Building the initial codebase and passing the baseline tests. Still a long way from a successfull run, however.
Welcome back. For the past three weeks I have been reading and planning. However, this week I've begun building. I now have a running codebase with a Gymnasium environment wrapping Basilisk, a PPO training pipeline, a validation script, and ran a training run with 200,000 timesteps on a fixed LEO-to-GEO transfer. However, its trajectories are not quite right. This post covers the most significant design decisions I made building the environment.
Blog 3 laid out the conceptual mapping from Basilisk to a Gymnasium environment.
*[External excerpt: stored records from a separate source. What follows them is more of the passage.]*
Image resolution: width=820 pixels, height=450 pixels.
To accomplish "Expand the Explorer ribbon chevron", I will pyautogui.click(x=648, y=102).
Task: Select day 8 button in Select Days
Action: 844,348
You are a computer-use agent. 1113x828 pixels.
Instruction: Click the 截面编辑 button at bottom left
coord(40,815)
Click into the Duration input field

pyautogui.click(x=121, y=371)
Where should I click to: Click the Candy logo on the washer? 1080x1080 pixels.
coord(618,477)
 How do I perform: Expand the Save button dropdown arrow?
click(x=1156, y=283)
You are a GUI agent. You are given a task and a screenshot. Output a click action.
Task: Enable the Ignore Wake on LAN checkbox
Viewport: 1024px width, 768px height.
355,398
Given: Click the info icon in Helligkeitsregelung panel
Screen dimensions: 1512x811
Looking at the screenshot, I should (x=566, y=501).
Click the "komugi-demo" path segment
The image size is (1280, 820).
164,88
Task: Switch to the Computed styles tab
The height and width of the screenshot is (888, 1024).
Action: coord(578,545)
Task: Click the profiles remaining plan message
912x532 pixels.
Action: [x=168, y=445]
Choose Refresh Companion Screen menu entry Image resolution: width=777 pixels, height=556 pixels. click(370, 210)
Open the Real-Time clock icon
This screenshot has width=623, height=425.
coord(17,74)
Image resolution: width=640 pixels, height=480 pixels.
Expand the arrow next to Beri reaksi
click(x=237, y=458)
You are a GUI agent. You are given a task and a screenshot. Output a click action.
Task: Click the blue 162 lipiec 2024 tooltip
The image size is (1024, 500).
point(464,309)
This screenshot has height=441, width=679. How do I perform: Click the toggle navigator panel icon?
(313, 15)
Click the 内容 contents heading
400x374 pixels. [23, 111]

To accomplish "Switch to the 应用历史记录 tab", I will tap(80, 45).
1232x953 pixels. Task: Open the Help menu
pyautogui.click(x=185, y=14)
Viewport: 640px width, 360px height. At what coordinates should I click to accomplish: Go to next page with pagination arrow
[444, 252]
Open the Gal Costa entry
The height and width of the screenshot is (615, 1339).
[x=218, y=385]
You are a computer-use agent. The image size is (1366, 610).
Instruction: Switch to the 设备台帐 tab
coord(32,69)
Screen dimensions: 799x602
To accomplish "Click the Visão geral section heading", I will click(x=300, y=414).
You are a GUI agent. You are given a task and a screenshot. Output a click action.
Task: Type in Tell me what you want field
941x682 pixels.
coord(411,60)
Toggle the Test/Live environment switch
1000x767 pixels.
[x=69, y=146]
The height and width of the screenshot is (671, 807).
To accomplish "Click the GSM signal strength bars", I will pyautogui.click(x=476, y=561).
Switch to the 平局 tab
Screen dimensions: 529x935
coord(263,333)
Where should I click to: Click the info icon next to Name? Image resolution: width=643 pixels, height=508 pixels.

This week I locked in the concrete formulation. The three fundamental choices were what the agent observes, what it controls, and what Basilisk runs at per decision step.
Last week's open question was whether to observe Cartesian state or Keplerian elements. I chose both. The 16-dimensional observation combines normalised ECI position and velocity with the orbital elements most useful for interpreting orbit shape, specifically semi-major axis $a$, eccentricity $e$, and the angular elements encoded as sines and cosines to avoid branch-cut discontinuities. Everything is scaled to roughly $[-3, 3]$ for training stability.
Notice how I included the target SMA and eccentricity directly in the observation. Without them, the policy network can never know what orbit it is trying to reach, which means it cannot generalize to the randomised-orbit curriculum I plan to enable later. The agent needs to read its goal, not memorise it.
I went with burn on-times rather than delta-v vectors. Last week's question was whether to have the agent command an abstract velocity change or a physical firing duration. I chose the latter for two reasons. First, it maps directly to Basilisk's THRArrayOnTimeCmdMsg with no additional controller layer. Second, every burn depletes the tank in a way that shows up in the $m/m_0$ observation term, and the agent is responsible for that tradeoff.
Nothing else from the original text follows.